**** Provided entries

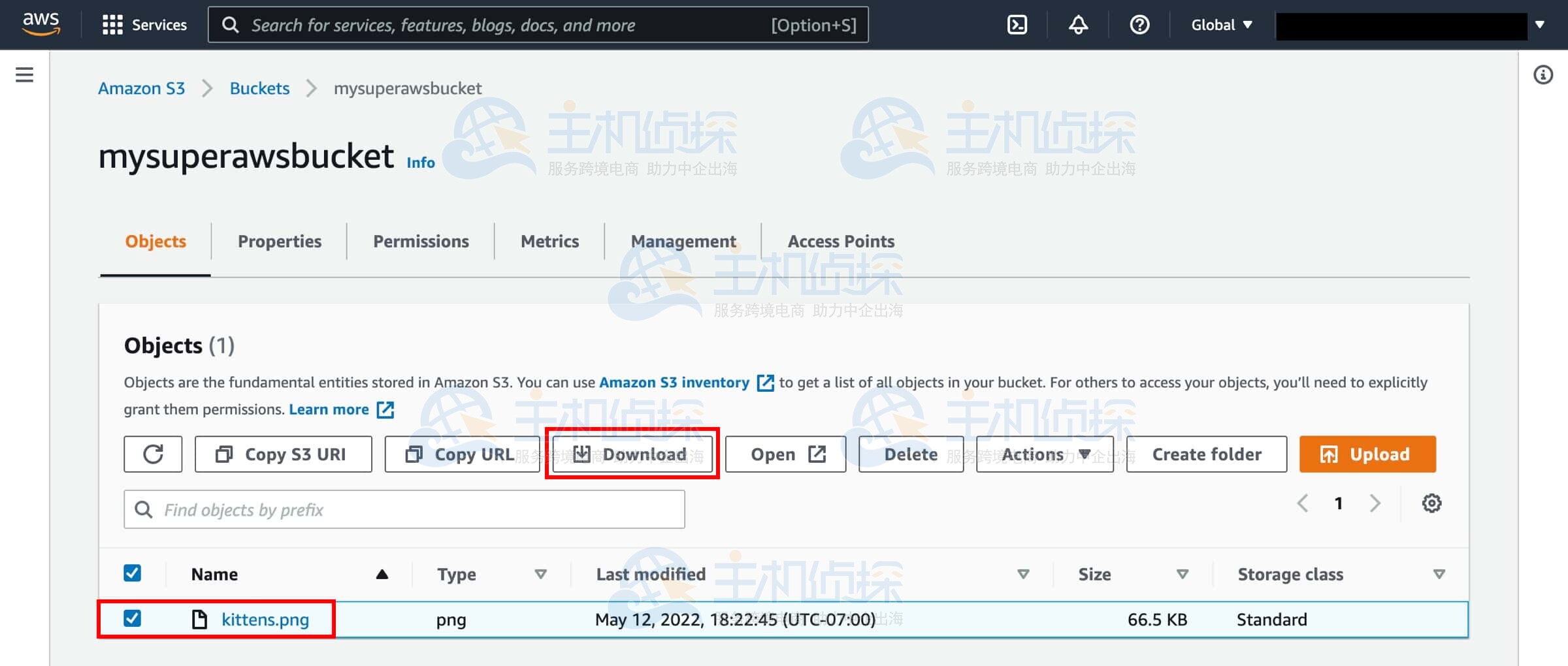
Task: Open the help question mark icon
Action: 1139,25
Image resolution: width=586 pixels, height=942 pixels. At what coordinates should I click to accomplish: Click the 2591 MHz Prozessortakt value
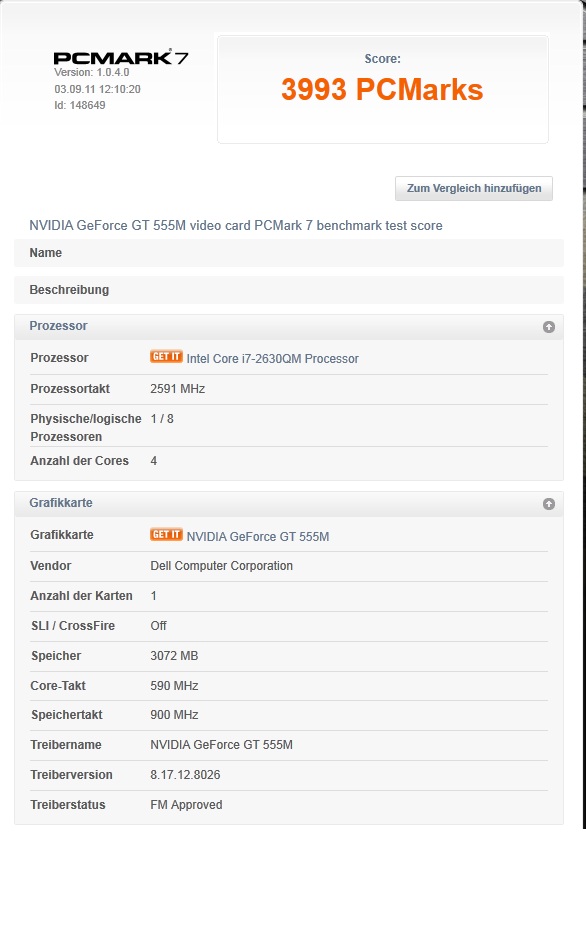(x=177, y=389)
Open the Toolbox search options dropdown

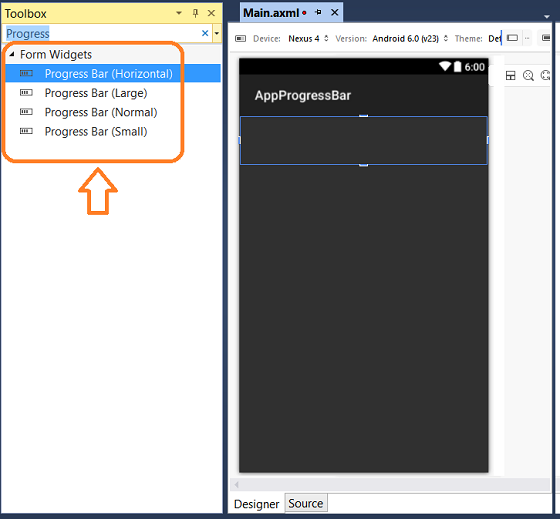(x=217, y=33)
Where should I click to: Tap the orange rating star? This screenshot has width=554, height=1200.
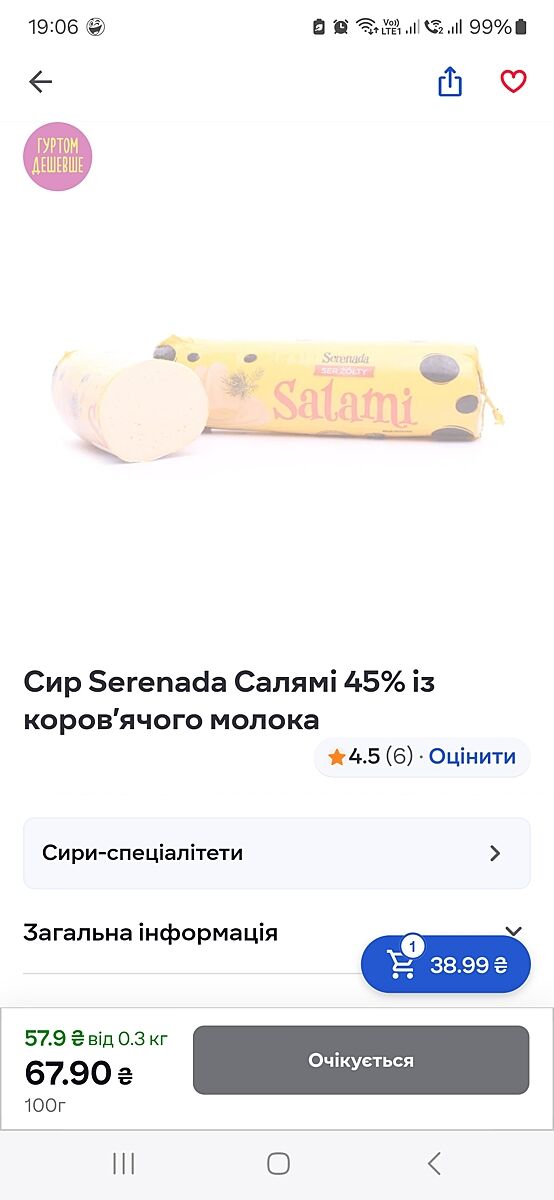pos(337,757)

********

Reproduce, exactly and with no pictures, the lines from the line containing "Open the Toolbox search options dropdown" through the closing line of the data above, keeping both ends.

Open the Toolbox search options dropdown

(x=217, y=33)
Where should I click to: Tap the orange rating star? This screenshot has width=554, height=1200.
pos(337,757)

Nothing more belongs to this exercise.